> **Data to process**
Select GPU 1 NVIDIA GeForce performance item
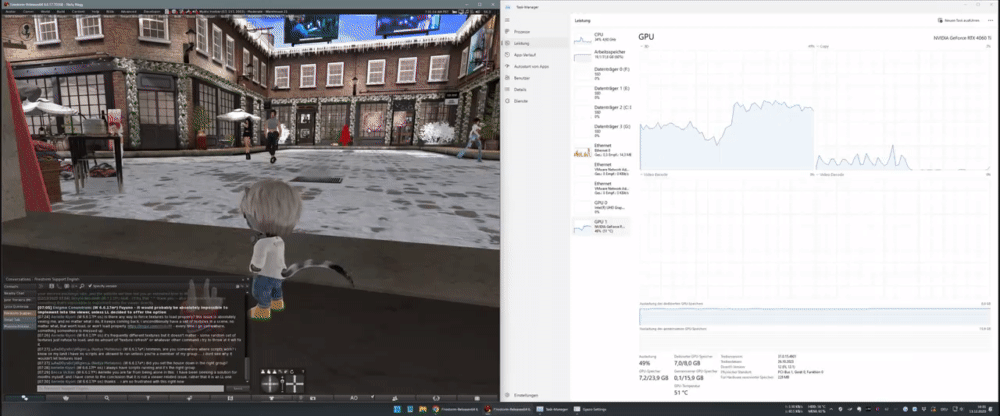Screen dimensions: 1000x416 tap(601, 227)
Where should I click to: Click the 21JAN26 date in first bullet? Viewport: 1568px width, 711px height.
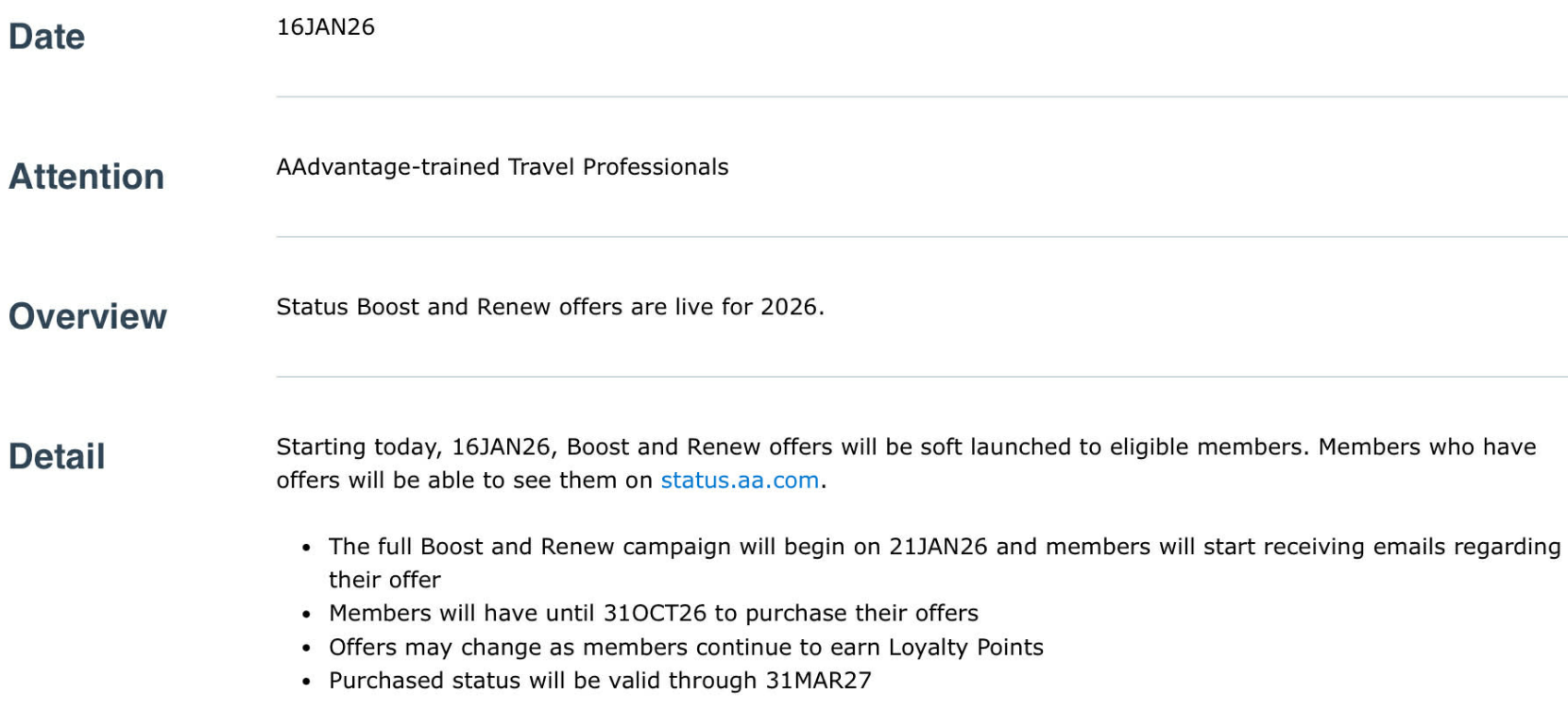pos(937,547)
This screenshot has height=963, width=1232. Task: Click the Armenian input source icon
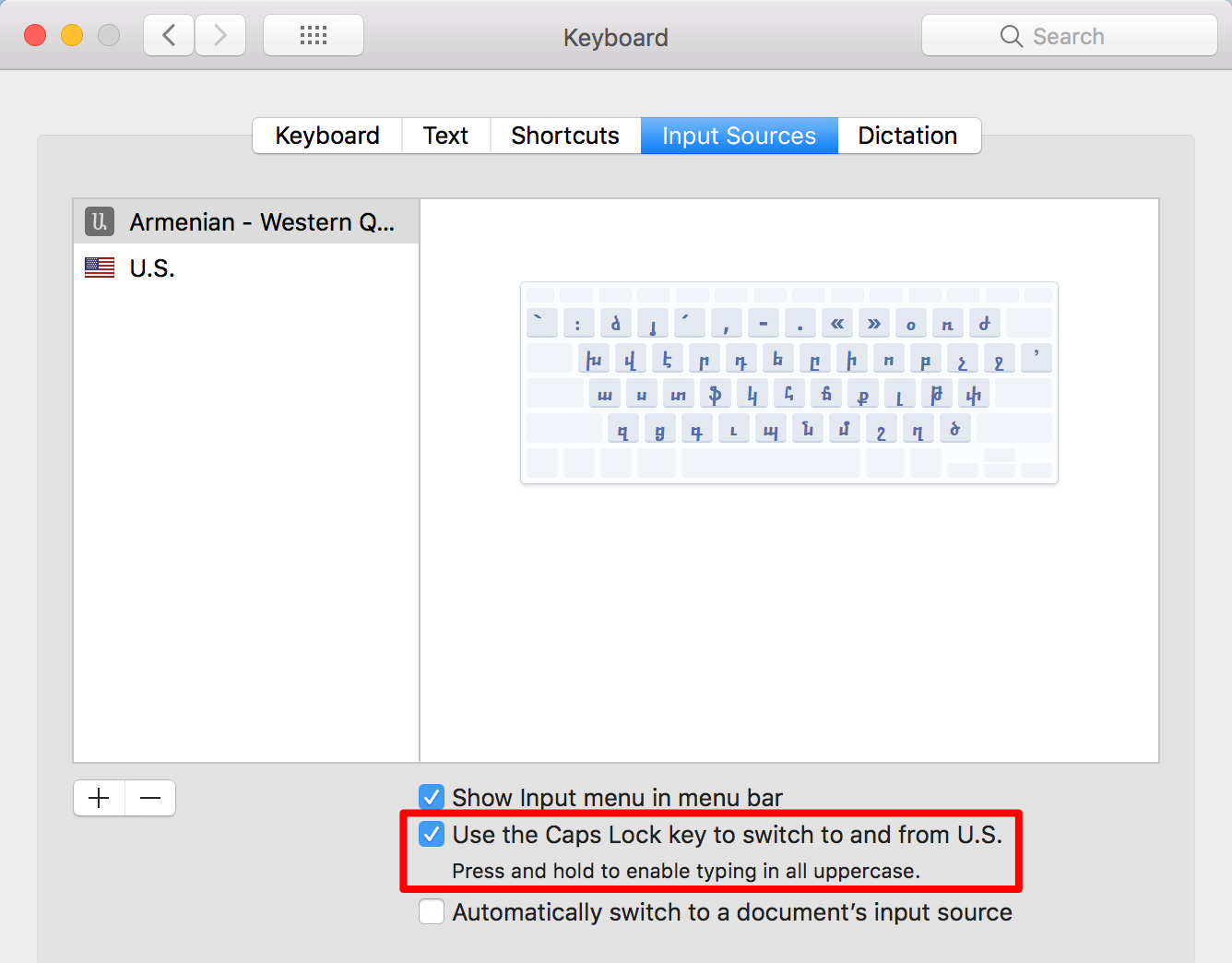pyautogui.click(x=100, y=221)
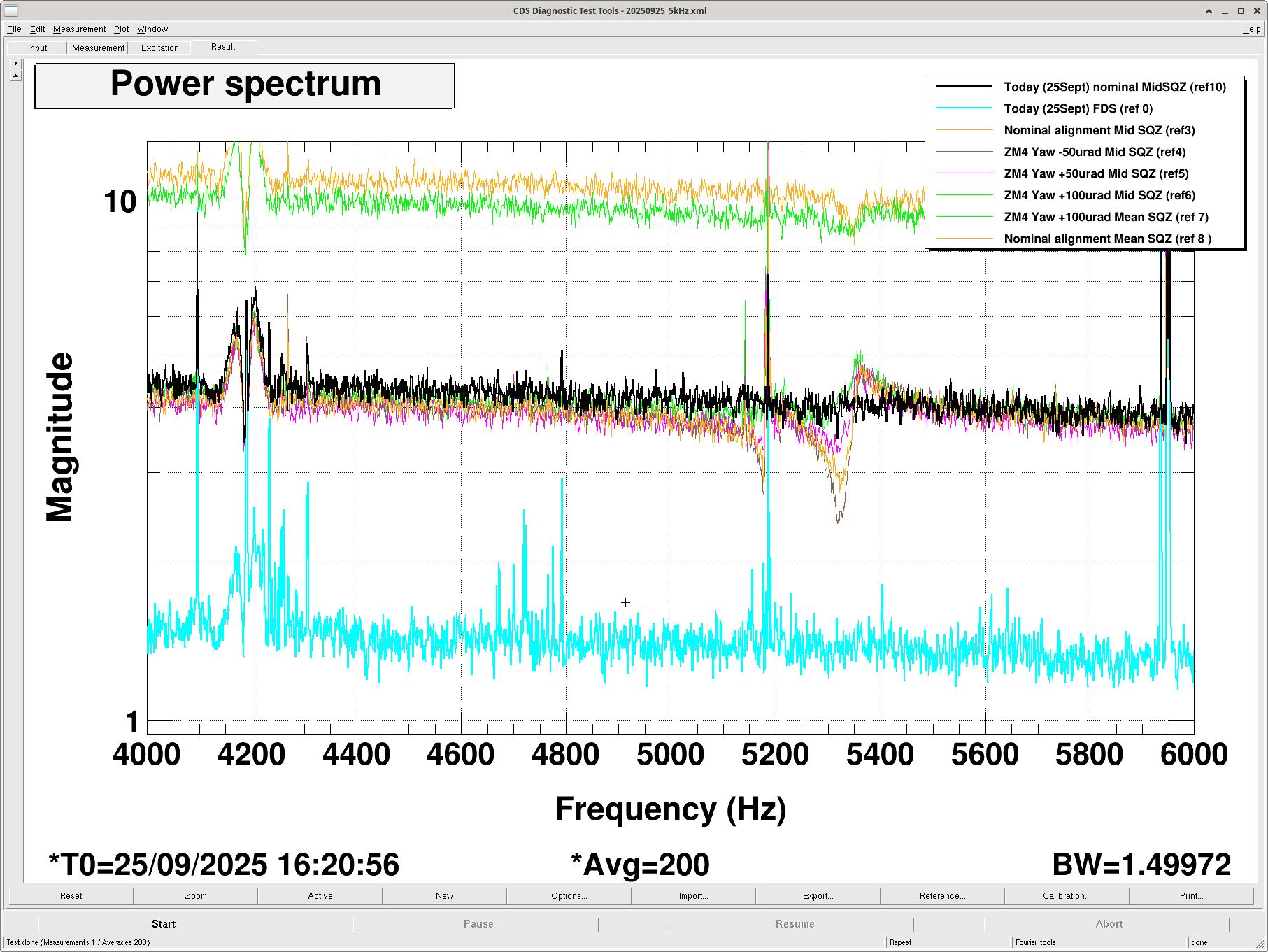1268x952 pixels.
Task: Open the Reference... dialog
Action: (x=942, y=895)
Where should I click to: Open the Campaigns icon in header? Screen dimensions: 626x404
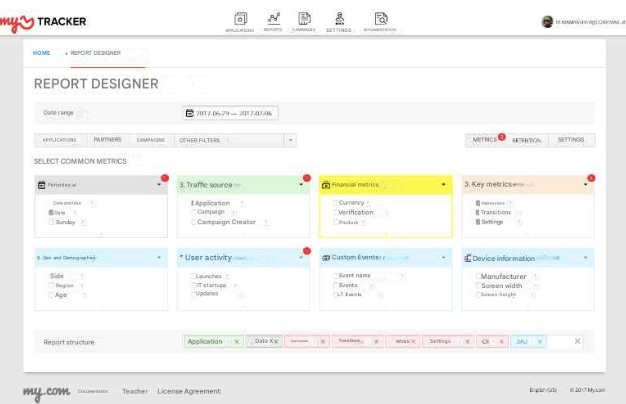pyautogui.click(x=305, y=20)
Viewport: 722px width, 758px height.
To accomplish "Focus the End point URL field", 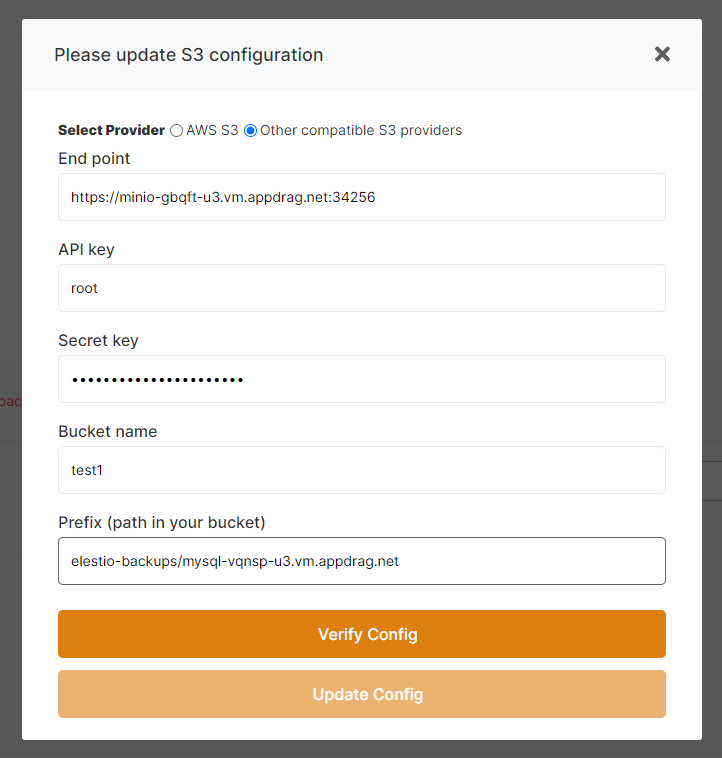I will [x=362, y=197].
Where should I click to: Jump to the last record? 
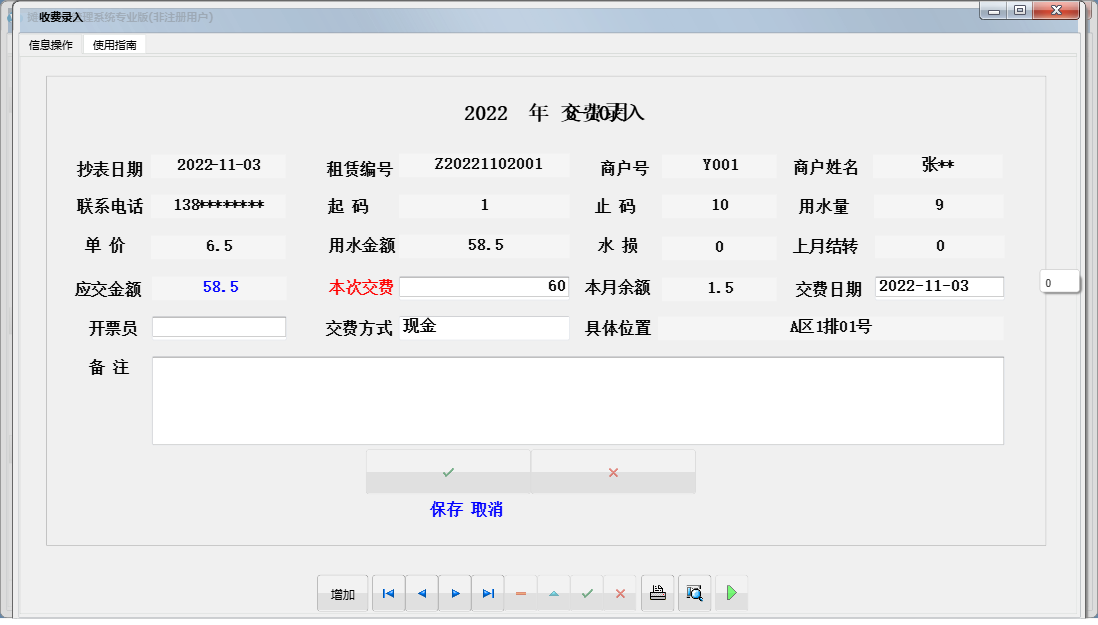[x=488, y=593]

> **Work to be completed**
Can you render the listing, from the line that has "Where should I click to: Click" through the line that has "pos(937,547)", as a JSON list of strings with one string per line and blank lines omitted? Leave out the pictures.

> **The answer**
[
  "Where should I click to: Click the 21JAN26 date in first bullet? Viewport: 1568px width, 711px height.",
  "pos(937,547)"
]